Holiday Brook Farm is located in the Berkshires of Western Massachusetts. It currently encompasses some 1300 acres of open fields, forest and pasture. As you drive along Rt.9 coming from Northampton to Pittsfield, the farm stretches out on both sides of the road as you come down the hill from Windsor into Dalton.
The farm produces hay, compost, maple syrup and firewood. Also on-site is an organic vegetable CSA and farmstand, horse boarding and lessons, and a daffodil bulb & fern production operation.
In 2007, Desiree & Jesse Roberston-DuBois were hired as farm managers to synergize the farm’s existing operations and diversify into new ventures including opening a farm-stand, pastured and grass-fed meats and expanding the vegetable operations. In 2008, we applied for and got a Farm Viability Grant to help with the expansion and diversification of some of the farm’s ventures. So far, there are plans in the works for a larger CSA distribution facility, commercial kitchen and classroom and a new livestock barn with improved fencing. The pastured pork operation has grown to include four sows and the first of the grass-fed beef will go to market in the fall of 2008. The first of the beef breeding stock has arrived and is happily eating grass around the farm.
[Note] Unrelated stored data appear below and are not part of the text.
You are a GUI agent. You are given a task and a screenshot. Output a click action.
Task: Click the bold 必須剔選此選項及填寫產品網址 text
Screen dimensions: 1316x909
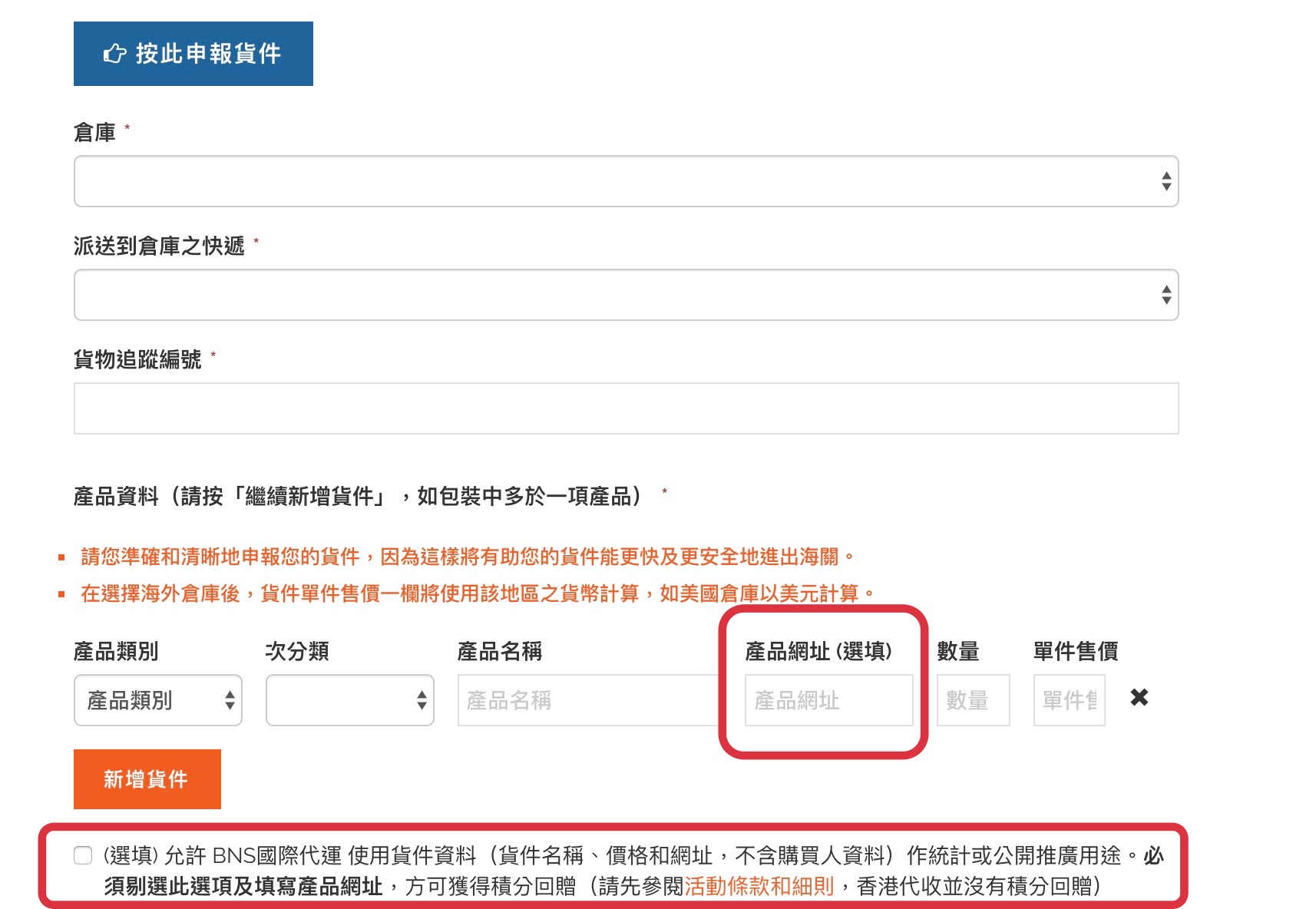coord(243,887)
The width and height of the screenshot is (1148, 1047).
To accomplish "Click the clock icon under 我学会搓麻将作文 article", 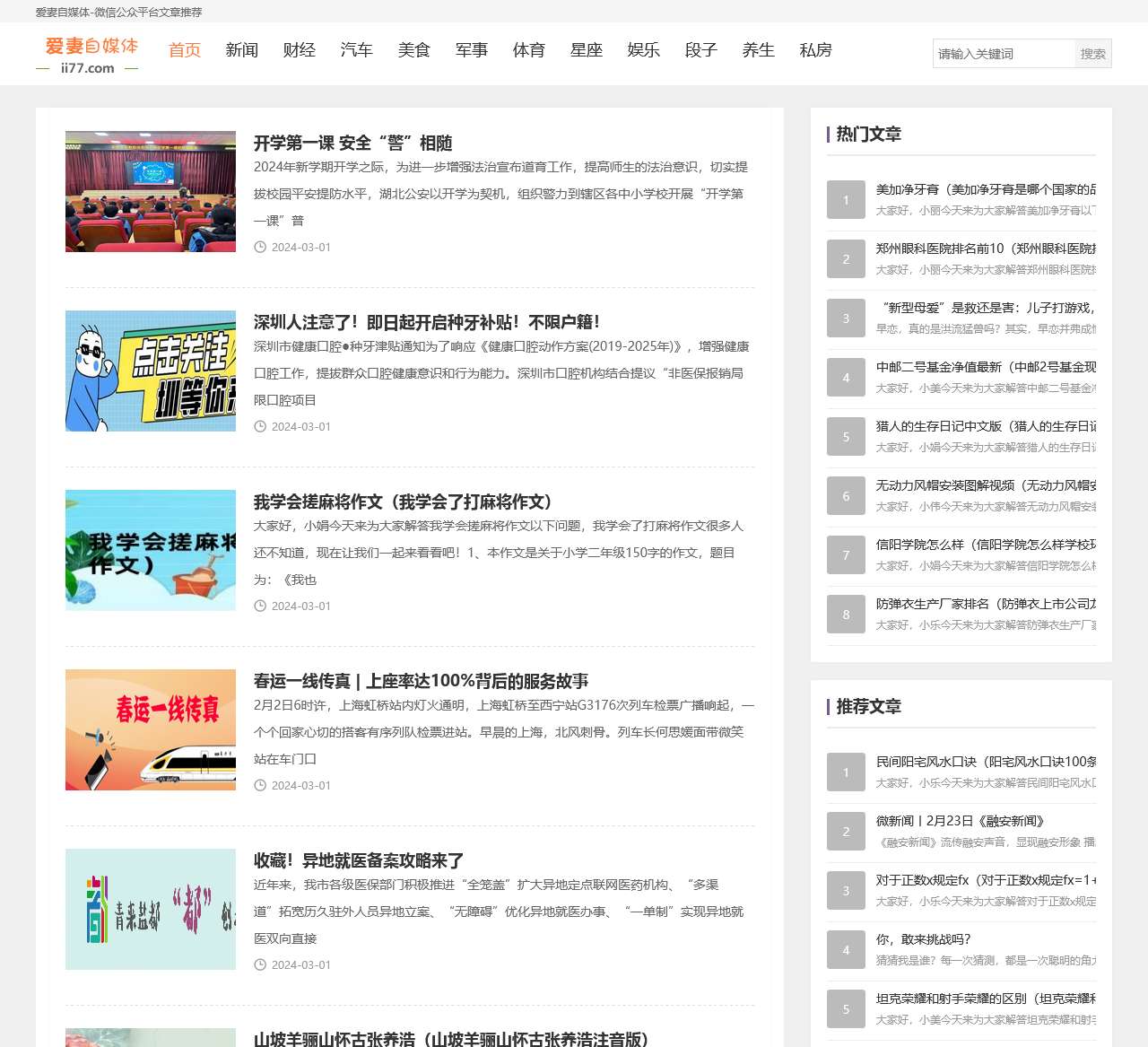I will (259, 606).
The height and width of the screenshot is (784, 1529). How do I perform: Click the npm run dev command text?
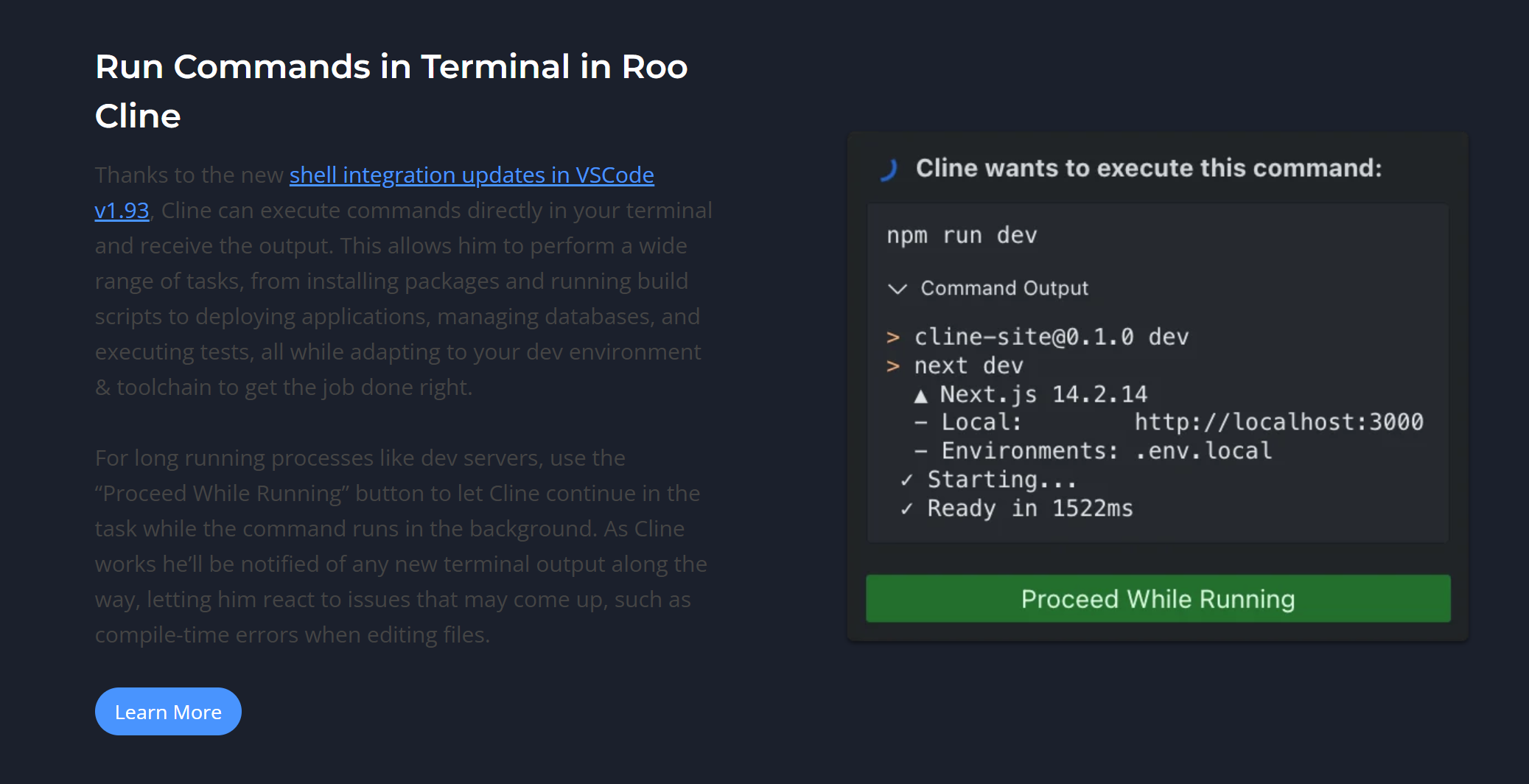click(x=962, y=236)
The Farm’s Name: The farmers are always being asked about how the farm got its name, and while there is a long and complicated history behind the farm and its land(the details of which, for you history buffs are intricately laid out on our website at www.holidayfarm.com/history) the short answer is that in 1899 the part of the farm where the office and main barn now stand there used to be a farmhouse owned by Miss Mary Crane. Miss Crane used to bring underpriviledged children from New York City to ‘holiday’ for six weeks in the rural Berkshire countryside in a sort of precursor to today’s Fresh Air Fund. Upon her marriage, Mary sold the farm to her brother Federick G. Crane. Today the farm is still owned and operated by the descendents of Frederick Crane.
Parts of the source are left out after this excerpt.